The gradient \(\nabla \hat{V}(s_t; \theta_t)\) reduces to the feature vector \(\phi(s_t)\), as the rate of change of \(\hat{V}(s_t; \theta_t)\) with respect to \(\theta\) depends only on the feature vector (see Equation \(\eqref{eq:values_to_estimate}\)). This mathematical simplification leads to a more concise form of the stochastic gradient descent update rule in equation \(\eqref{eq:sgd2}\):

\[ \begin{equation*} \theta_{t+1} = \theta_t + \alpha \left[ Y_t - \hat{V} (s_t; \theta_t) \right] \phi(s_t) \;. \end{equation*} \]

Basis Functions

The basis functions \(\phi_i\) should be simple to compute yet expressive enough to accurately approximate the value function through their linear combination. The choice of basis functions shapes what relationships can be captured. For example, consider a case in which states have two numerical dimensions, \(s_1 \in \mathbb{R}\) and \(s_2 \in \mathbb{R}\). The simplest representation \(\phi(s) = (s_1,s_2)^\top\) is restrictive in two ways. First, it cannot account for interactions between the components (e.g., the presence of \(s_1\) is good only in the absence of \(s_2\)) and second, if both \(s_1\) and \(s_2\) are zero, the estimated value would necessarily be zero. These limitations can be overcome with the addition of two features \(\phi(s) = (1,s_1,s_2,s_1s_2)^\top\). In fact, we can construct higher-dimensional feature vectors to account for even more complex relationships between the components \(\phi(s) = (1,s_1,s_2,s_1s_2,s_1^2,s_2^2,s_1^2s_2,s_1s_2^2,s_1^2s_2^2)^\top\). This method — referred to as the polynomial method — can be generalized beyond two components:

\[ \begin{equation} \nonumber \phi_i(s) = \prod_{j=1}^{k} s_j^{c_{i,j}} \;, \end{equation} \]

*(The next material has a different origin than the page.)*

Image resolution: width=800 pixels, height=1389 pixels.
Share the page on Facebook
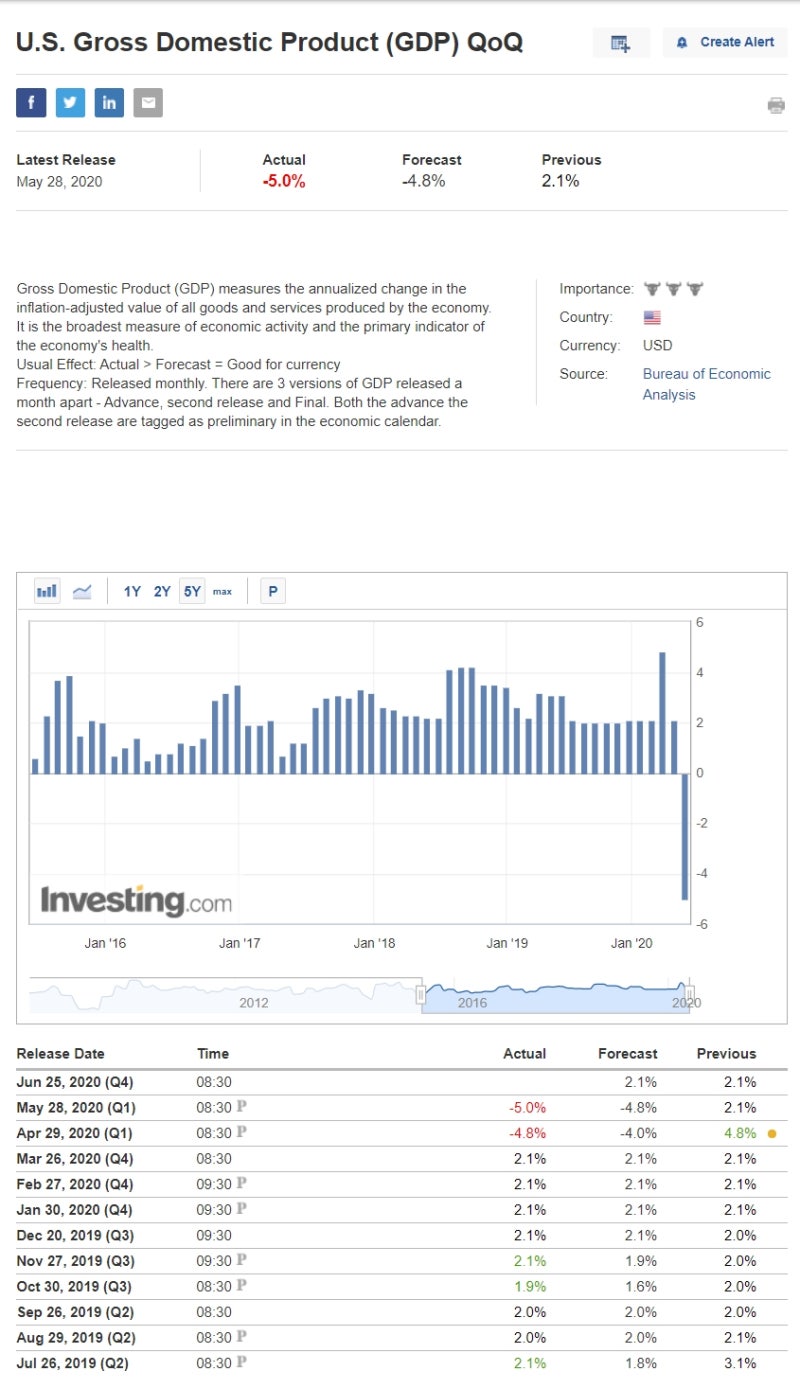coord(31,103)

where \(k\) is the number of components \(s_1,s_2,\dots,s_k\) of each state \(s\), and \(c_{i,j}\) is an integer in the set \(\{0,1,\dots,n\}\) where \(n \geq 0\).

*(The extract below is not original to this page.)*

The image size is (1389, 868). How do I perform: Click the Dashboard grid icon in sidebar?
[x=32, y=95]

While higher-order polynomial bases allow for more complex relationships between features, the number of features grows exponentially with \(k\). This problem is not unique to the polynomial construction — many sophisticated methods such as tensor product constructions, state aggregation, and tile coding also suffer from the curse of dimensionality. In practice, the actual problem complexity is often lower than the complexity initially predicted by a human expert. This motivates the use of specialized automated feature selection methods developed for RL, which can significantly improve computational tractability.

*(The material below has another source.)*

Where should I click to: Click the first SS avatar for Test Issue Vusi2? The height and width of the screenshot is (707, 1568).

Features for linear methods

To illustrate the concept of features, consider Tetris, a game with approximately \(10^{62}\) states that can be represented using 22 canonical basis functions:

Ten features mapping each state to individual column heights
Nine features mapping each state to adjacent column height differences
One feature mapping each state to the maximum column height
One feature counting board “holes”
One constant feature (equal to 1 for all states) enabling affine transformations

Beyond Linear Methods

In general, any function approximator can be used to estimate the value function \(\hat{V}(\theta)\). For instance, we can use a quadratic function \(\hat{V}(s; \theta) = \theta_0 + \theta_1\phi_1(s) + \theta_2\phi_1(s)^2\) or a higher-order polynomial \(\hat{V}(s; \theta) = \theta_0 + \theta_1\phi_1(s) + \theta_2\phi_1(s)^2 + \theta_3\phi_1(s)^3 + \dots\). However, as discussed in various notes including Deep Q-learning and Policy Gradients, most modern RL methods use a neural network function approximator.